Provided material:
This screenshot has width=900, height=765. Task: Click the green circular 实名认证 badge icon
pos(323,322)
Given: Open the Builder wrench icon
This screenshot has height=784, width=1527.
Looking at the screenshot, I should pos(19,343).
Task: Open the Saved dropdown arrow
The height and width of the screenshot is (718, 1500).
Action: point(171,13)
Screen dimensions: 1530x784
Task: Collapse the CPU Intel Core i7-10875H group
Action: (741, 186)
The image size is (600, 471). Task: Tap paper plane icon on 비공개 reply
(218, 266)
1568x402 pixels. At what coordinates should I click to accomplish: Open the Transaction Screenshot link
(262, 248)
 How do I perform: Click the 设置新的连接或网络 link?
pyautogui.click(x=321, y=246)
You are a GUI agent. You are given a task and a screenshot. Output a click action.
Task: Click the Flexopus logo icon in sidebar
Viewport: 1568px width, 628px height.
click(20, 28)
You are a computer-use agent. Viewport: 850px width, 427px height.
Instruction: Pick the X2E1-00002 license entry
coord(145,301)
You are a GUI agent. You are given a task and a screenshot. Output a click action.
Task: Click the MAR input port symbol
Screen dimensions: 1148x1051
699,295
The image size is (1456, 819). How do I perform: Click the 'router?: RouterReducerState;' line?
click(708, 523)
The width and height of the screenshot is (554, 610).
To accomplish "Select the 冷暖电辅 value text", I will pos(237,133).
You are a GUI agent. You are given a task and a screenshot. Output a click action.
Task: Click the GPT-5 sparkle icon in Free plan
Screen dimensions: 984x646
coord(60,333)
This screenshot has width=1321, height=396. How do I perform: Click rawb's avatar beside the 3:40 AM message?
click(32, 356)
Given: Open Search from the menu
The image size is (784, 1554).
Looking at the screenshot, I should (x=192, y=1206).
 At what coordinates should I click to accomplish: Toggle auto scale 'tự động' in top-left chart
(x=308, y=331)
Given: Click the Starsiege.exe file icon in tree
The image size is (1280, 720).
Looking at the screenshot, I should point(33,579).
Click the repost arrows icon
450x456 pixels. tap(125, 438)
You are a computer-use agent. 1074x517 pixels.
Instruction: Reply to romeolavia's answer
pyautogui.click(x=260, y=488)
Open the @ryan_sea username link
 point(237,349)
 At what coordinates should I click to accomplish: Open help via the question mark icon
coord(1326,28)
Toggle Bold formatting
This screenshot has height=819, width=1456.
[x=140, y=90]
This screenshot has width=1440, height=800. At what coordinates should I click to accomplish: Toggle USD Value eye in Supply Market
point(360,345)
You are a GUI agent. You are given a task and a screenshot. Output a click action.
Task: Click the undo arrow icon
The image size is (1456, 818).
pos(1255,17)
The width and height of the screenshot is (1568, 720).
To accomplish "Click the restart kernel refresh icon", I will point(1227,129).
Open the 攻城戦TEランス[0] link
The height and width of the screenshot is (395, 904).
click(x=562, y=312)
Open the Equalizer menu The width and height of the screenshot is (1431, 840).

Problem statement:
Pick out and copy each line above that contains the word "what".

Answer to the task:
1568x402 pixels. At what coordinates should I click to accomplish: Open the Transaction Screenshot link
 At what coordinates should I click to accomplish: Toggle auto scale 'tự động' in top-left chart
 At what coordinates should I click to accomplish: Open help via the question mark icon
This screenshot has width=1440, height=800. At what coordinates should I click to accomplish: Toggle USD Value eye in Supply Market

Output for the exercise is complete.